▶ _Work item_
Search the material below for the word "option". Copy every line that has it.

*** Supplied material ***

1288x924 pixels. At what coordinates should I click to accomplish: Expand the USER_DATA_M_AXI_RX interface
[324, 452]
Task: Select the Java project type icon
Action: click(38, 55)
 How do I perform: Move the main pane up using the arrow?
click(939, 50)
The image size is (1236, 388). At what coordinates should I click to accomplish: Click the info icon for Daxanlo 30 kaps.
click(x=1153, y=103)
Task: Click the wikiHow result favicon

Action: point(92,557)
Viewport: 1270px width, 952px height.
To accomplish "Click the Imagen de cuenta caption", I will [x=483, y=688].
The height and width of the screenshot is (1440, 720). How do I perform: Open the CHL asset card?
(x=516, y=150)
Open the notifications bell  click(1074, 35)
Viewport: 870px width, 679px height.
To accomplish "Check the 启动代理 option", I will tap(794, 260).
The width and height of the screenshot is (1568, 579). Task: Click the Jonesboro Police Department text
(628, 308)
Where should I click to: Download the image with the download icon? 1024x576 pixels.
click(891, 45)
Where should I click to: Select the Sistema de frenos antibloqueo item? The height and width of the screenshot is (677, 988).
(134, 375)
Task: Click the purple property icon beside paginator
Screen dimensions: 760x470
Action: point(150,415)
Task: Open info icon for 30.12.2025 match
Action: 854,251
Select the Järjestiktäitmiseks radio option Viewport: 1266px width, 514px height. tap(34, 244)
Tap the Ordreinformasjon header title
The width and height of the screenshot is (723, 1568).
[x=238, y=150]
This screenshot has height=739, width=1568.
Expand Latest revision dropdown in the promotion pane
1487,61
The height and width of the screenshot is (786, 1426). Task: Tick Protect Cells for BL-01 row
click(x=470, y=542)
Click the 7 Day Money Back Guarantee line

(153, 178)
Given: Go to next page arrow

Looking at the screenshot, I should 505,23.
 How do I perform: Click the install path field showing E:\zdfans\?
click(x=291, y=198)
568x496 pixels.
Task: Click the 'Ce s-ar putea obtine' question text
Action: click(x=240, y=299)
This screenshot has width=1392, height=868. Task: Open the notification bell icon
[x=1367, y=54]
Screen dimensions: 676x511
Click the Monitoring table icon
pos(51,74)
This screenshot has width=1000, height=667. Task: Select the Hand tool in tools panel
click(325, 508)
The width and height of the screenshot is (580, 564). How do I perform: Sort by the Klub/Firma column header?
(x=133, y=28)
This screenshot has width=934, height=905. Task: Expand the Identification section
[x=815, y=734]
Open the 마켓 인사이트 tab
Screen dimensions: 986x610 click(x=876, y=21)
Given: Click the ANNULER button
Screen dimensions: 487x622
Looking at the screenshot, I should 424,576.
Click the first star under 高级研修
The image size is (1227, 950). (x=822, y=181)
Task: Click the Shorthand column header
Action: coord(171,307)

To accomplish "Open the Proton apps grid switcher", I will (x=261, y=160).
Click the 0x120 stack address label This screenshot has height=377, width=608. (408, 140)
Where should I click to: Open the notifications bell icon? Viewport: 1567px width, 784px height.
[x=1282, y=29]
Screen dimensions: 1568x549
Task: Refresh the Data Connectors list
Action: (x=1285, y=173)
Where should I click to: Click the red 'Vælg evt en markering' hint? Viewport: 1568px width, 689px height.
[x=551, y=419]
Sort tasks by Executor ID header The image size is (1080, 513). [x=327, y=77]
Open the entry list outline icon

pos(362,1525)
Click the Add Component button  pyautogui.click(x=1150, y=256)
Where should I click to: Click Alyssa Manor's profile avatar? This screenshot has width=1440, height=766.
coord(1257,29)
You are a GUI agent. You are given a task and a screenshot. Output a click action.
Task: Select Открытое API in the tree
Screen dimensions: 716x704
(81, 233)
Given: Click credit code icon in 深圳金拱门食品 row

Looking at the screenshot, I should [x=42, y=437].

*** End of Supplied material ***

▶ _Task output_
To accomplish "Check the 启动代理 option", I will tap(794, 260).
Select the Järjestiktäitmiseks radio option Viewport: 1266px width, 514px height. tap(34, 244)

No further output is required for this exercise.